Jimmy sintió una oleada repentina de terror amargo al tener que pronunciar un nombre tan ridículo en medio de la calle y cerca del coche vacío de su hija. Deseaba colocar el teléfono entre los dientes, morderlo y oír cómo se rompía.

Cuando consiguió el número de teléfono y marcó, tuvo que esperar a que llamaran a Annabeth por el altavoz. Quienquiera que fuera que hubiera contestado el teléfono no había apretado la tecla de espera, tan sólo apoyó el auricular en un mostrador, y Jimmy podía oír los ecos metálicos del nombre de su mujer: «Se ruega a Annabeth Marcus que se ponga en contacto con el personal de recepción. Annabeth Marcus». Le llegaba el sonido del repique de campanas y de ochenta o noventa niños corriendo de un lado a otro como locos, estirándose el pelo y gritando, entremezclado con voces desesperadas de adultos que intentaban comunicarse a pesar de todo el estrépito. Repitieron el nombre de su mujer, que resonó. Jimmy se la imaginó levantando la vista al oír el sonido, confusa y agotada, rodeada por todo el pelotón de Primera Comunión de Santa Cecilia luchando por conseguir trozos de pizza.
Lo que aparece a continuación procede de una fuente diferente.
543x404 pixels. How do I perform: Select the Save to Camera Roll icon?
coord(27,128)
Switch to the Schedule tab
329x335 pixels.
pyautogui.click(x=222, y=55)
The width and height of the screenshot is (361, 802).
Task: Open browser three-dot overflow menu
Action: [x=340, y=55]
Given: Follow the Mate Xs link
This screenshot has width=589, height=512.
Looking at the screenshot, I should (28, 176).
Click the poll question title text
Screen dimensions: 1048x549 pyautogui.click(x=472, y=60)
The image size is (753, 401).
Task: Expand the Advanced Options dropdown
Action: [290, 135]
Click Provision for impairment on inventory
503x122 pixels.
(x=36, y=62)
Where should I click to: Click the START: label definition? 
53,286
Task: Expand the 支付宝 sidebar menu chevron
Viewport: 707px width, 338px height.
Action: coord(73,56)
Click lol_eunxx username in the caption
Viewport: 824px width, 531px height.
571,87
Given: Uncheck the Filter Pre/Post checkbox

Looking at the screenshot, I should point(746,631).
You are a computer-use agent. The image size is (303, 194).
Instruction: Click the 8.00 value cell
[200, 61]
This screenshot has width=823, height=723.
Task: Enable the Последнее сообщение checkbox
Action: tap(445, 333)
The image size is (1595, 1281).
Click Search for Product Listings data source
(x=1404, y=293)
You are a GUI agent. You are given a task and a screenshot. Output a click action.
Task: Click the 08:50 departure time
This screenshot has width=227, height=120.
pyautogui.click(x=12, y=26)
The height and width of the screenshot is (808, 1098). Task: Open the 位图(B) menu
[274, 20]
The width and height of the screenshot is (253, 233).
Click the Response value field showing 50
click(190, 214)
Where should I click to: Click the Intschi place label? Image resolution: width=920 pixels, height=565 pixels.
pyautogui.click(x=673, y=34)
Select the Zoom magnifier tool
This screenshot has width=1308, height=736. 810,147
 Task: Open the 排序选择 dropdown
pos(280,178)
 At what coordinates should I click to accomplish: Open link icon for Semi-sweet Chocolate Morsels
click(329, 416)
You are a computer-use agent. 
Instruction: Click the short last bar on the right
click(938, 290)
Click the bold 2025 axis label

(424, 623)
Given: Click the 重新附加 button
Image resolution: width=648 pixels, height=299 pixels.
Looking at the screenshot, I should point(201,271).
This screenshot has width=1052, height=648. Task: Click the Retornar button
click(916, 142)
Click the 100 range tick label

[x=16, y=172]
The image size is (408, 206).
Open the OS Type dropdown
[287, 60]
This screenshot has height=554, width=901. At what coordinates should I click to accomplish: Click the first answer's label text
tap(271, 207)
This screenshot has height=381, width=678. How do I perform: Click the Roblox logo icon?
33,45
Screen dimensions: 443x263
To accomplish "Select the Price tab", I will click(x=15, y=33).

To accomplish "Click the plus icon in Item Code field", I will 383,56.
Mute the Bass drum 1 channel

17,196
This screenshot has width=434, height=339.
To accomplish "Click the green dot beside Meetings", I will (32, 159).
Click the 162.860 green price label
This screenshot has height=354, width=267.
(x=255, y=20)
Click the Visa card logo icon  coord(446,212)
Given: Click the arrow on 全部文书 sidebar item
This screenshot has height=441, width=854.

Entonces oyó su voz, apagada y curiosa: «¿Me han llamado?». Por un instante, Jimmy tuvo ganas de colgar. ¿Qué le diría? ¿Qué sentido tenía llamarla sin saber hechos concretos, tan sólo con el miedo de su propia imaginación demente? ¿No sería mejor dejar que ella y las niñas disfrutaran un poco más de la paz de no saber?